Warga diminta mengosongkan rumah mereka oleh pihak Angkasa Pura I didampingi kepolisian untuk kemudian rumah itu diratakan dengan tanah untuk dibangun Bandara New Yogyakarta International Airport (NYIA) atau Bandara Kulon Progo.
Dalam peristiwa Selasa pagi itu aparat kepolisian dari Polres Kulon Progo menangkap 12 mahasiwa, kemudian sore harinya kembali menangkap tiga mahasiwa karena ikut terlibat dalam aksi penolakan tersebut.
YLBHI mengecam penangkapan itu dan menyebutnya sebagai tindak kriminalisasi terhadap kemanusiaan dan pengkhianatan terhadap negara hukum Indonesia.
"Pembangunan seharusnya meningkatkan kualitas hidup rakyat, bukan justru menempatkan rakyat di posisi lebih buruk," kata Ketua Umum YLBHI Asfinawati dalam pernyataan singkat yang diterima
CNNIndonesia.com.
Kritik juga disampaikan oleh Komisi untuk Orang Hilang dan Tidak Kekerasan (KontraS).
Selain mendesak pembebasan 15 mahasiswa tersebut, KontraS juga meminta Kapolda DIY memerintahkan anggotanya menghentikan segala bentuk tindakan-tindakan intimidatif dan provokatif terhadap warga.
Koordinator KontraS, Yati Andriyani menilai telah terjadi sejumlah pelanggaran hukum dan HAM dalam peristiwa tersebut, di antaranya pelanggaran terhadap pasal 100 Undang-undang No. 39 tahun 1999 tentang HAM dan pasal 351 KUHAP tentang tindakan penganiayaan.
Pelanggaran lain adalah terhadap Peraturan Kapolri No. 8 tahun 2009 tentang Implementasi Prinsip dan Standar HAM dalam Penyelenggaran Tugas Kepolisian Negara Republik Indonesia, serta Peraturan Kapolri No. 8 tahun 2010 tentang Tata Cara Lintas Ganti dan Cara Bertindak dalam Penanggulangan Huru-Hara.
KontraS berpendapat tidak ada alasan bagi aparat kepolisian untuk menggunakan kekuatan berlebih serta penangkapan sewenang-wenang dalam peristiwa tersebut.
Kepada Pemprov DIY, KontraS berharap dalam melakukan negosiasi dan sosialiasi pengosongan rumah warga, pemerintah DIY melakukannya berdasarkan peraturan perundangan-undangan serta mengedepankan dialog dengan warga.
Lembaga negara seperti Komnas HAM maupun Ombudsman juga bisa dilibatkan sebagai mediator dalam menyelesaikan permasalahan tersebut.
"Untuk mencegah terjadinya bentuk pelanggaran HAM dan menjamin pemenuhan terhadap hak-hak warga penggusuran," tutur Yati.
Upaya pengosongan rumah warga yang nantinya akan dibangun Bandara Kulon Progo telah dilakukan sejak 27 November.
Sampai saat ini, masih ada puluhan aset, baik rumah maupun lahan yang dimiliki warga penolak bandara.
Pihak AP I mendasarkan pengosongan rumah itu pada putusan Pengadilan Negeri Wates tentang ganti rugi rumah milik warga melalui proses konsinyasi.
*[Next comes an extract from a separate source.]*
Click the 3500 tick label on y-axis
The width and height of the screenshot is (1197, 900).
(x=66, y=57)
Namun, warga memandang konsinyasi tidak sah karena ada mekanisme yang belum dilakukan oleh AP I.
Dalam prosesnya, upaya pengosongan rumah warga kerap diwarnai kericuhan antara aparat keamanan dengan warga yang masih memilih bertahan di rumah masing-masing.
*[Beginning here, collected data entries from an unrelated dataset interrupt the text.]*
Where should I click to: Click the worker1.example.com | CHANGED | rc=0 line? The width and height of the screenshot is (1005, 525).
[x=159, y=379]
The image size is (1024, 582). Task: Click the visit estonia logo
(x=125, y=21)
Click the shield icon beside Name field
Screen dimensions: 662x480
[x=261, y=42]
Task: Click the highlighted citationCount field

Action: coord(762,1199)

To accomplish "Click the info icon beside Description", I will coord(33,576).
Terpisah, Kabid Humas Polda DIY AKBP Yulianto menyatakan Polres Kulon Progo telah memulangkan 15 mahasiswa yang ditangkap. Pemulangan dilakukan setelah belasan mahasiswa itu menjalani proses pemeriksaan dan pendataan.
"Selanjutnya mereka diperbolehkan pulang," ujar Yulianto kepada
CNNIndonesia.com.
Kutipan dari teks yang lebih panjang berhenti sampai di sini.